Mr. Richardson has said for months he is opposed to releases to ease prices, because the reserve should be saved for national emergencies. A spokesman for the DOE, which oversees the 570 million-barrel reserve, said the department isn't planning to release oil, apart from a 500,000-barrel emergency release to a Louisiana refinery where normal crude supplies have been disrupted.
Why have fuel prices taken off in the Midwest? In Detroit, a break in the Wolverine pipeline earlier this month was the biggest factor. The line, which runs from the Chicago area to Detroit, was reopened on Friday at about 80% of capacity, but not before it caused several Mobil stations to close because of lack of supply. An Exxon Mobil Corp. spokesman in Dallas said the company was coping with the shortage by sending in truck tankers from Pittsburgh.
But the causes of the high prices that have plagued Chicago, Milwaukee and St. Louis go deeper.
As of June 1, Midwestern states had to switch to a new, cleaner-running formula for gasoline.
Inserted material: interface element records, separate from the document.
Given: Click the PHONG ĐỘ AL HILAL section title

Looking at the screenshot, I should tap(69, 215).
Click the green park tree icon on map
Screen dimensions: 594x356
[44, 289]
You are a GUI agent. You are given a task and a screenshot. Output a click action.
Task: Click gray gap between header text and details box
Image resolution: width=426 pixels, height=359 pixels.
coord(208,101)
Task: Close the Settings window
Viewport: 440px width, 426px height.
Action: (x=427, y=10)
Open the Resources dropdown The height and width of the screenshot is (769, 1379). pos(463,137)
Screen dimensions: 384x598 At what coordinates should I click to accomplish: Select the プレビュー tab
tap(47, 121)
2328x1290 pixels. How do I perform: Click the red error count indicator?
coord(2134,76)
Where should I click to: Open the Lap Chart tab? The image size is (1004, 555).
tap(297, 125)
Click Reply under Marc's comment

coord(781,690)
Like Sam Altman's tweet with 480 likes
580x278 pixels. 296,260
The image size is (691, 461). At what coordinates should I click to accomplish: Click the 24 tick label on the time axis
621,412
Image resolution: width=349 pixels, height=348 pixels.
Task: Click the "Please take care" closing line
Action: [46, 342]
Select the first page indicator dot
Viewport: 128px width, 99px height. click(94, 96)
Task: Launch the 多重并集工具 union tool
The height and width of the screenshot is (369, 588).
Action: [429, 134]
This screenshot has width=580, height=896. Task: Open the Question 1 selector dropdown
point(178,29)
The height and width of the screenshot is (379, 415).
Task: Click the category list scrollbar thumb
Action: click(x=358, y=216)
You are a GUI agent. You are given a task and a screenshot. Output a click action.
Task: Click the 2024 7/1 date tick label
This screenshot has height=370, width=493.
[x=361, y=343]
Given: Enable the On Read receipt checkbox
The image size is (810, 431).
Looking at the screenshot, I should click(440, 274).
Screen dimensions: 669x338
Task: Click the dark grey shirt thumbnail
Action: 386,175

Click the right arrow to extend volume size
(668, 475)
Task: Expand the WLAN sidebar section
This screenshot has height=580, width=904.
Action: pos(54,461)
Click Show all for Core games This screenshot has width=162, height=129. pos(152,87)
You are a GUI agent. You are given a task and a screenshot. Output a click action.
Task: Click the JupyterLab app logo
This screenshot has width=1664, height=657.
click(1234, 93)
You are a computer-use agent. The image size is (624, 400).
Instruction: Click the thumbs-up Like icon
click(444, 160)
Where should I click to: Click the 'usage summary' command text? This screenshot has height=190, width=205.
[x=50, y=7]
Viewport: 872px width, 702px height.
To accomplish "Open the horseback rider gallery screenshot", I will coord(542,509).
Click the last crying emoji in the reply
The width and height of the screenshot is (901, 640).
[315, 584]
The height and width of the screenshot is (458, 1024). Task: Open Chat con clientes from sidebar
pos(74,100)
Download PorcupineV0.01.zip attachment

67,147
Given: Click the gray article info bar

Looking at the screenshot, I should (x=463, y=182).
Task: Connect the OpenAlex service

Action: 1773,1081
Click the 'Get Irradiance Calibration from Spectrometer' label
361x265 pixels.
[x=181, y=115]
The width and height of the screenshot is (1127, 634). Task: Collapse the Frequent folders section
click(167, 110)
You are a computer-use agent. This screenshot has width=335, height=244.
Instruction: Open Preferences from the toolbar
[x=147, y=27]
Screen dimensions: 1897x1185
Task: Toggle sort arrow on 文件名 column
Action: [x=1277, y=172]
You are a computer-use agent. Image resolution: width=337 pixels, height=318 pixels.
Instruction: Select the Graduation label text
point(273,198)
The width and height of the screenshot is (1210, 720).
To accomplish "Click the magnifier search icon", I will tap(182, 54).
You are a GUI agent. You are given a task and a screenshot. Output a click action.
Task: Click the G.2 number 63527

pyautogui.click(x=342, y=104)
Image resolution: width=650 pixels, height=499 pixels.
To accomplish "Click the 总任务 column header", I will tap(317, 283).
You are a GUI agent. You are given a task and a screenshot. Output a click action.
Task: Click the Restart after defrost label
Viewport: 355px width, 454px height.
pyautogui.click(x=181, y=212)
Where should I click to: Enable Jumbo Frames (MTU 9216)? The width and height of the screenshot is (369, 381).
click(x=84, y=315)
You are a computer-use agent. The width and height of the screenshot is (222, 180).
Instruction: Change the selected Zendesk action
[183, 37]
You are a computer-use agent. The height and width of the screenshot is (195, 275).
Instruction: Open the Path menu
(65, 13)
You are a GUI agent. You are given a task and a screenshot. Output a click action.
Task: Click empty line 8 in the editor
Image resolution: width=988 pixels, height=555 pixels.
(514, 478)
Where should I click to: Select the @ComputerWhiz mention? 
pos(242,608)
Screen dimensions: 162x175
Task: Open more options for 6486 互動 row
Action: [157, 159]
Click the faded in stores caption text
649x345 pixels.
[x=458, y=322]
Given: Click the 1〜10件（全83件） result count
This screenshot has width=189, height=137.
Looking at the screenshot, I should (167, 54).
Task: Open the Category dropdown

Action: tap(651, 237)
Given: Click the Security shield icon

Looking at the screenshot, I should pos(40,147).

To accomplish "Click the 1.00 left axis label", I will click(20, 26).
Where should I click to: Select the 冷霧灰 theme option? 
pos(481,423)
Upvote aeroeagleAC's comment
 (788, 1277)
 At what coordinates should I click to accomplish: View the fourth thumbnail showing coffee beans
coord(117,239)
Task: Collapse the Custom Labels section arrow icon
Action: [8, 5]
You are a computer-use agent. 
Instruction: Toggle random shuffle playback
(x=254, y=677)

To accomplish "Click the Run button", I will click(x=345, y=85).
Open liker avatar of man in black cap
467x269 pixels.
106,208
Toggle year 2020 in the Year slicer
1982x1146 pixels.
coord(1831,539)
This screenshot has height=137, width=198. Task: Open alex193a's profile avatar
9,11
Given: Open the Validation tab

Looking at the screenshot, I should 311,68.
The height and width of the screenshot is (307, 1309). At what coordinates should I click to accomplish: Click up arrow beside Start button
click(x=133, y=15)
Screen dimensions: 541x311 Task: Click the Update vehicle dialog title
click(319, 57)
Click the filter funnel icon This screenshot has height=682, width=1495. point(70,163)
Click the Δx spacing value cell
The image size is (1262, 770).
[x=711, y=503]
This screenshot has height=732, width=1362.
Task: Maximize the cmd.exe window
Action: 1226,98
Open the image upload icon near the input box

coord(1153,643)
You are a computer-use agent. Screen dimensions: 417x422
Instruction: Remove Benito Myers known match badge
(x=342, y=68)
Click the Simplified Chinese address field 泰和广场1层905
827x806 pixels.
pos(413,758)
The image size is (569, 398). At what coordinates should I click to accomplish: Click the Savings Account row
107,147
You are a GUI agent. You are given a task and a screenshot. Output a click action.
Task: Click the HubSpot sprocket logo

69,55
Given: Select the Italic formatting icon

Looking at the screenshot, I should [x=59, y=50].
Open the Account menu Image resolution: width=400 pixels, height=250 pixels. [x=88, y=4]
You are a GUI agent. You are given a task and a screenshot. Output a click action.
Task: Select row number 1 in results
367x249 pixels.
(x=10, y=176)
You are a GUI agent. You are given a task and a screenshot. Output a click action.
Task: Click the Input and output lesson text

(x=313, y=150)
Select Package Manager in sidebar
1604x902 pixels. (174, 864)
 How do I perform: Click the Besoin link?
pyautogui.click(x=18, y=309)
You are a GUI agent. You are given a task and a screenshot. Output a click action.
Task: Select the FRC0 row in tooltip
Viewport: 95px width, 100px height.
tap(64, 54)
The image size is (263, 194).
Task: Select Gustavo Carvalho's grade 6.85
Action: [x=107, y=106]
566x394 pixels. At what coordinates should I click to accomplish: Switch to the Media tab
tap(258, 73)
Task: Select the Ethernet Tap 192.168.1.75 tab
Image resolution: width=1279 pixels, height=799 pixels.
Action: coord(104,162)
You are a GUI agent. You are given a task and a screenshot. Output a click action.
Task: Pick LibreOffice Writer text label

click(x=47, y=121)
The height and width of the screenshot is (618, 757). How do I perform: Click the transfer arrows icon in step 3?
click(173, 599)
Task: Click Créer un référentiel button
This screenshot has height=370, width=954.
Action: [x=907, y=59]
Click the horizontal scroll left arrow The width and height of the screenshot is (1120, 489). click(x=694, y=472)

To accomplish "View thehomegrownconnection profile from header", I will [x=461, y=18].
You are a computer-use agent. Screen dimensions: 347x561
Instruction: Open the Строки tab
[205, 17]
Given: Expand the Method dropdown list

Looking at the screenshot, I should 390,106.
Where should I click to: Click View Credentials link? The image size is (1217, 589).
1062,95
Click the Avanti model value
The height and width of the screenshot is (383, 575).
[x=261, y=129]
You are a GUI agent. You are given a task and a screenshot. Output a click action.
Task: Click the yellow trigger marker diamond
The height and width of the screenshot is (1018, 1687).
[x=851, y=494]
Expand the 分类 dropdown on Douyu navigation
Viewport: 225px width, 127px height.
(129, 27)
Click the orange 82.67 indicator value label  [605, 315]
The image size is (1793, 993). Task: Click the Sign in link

It is more difficult for refiners to make the new reformulated gasoline for the Midwest market than it is for the East Coast, because the Midwest is using ethanol to meet federal requirements for oxygen content. On the East Coast, refiners use an additive called MTBE to make the federally mandated blend.
Refiners say blending gas with ethanol is a costly business.
"It is not a problem getting the ethanol, it is a problem getting the components to mix with ethanol that they're having in the Midwest," says Kenneth D. Miller, a consultant with Purvin & Gertz, an energy consulting firm in Houston.
Industry officials also blame gasoline patents granted to Unocal Corp. for causing some gasoline producers to stay away from making the new lower-emission formulations. One patent has already been upheld on appeal.
The result: Gasoline supply in the region is only 47 million barrels, 20% below last year, according to the American Petroleum Institute.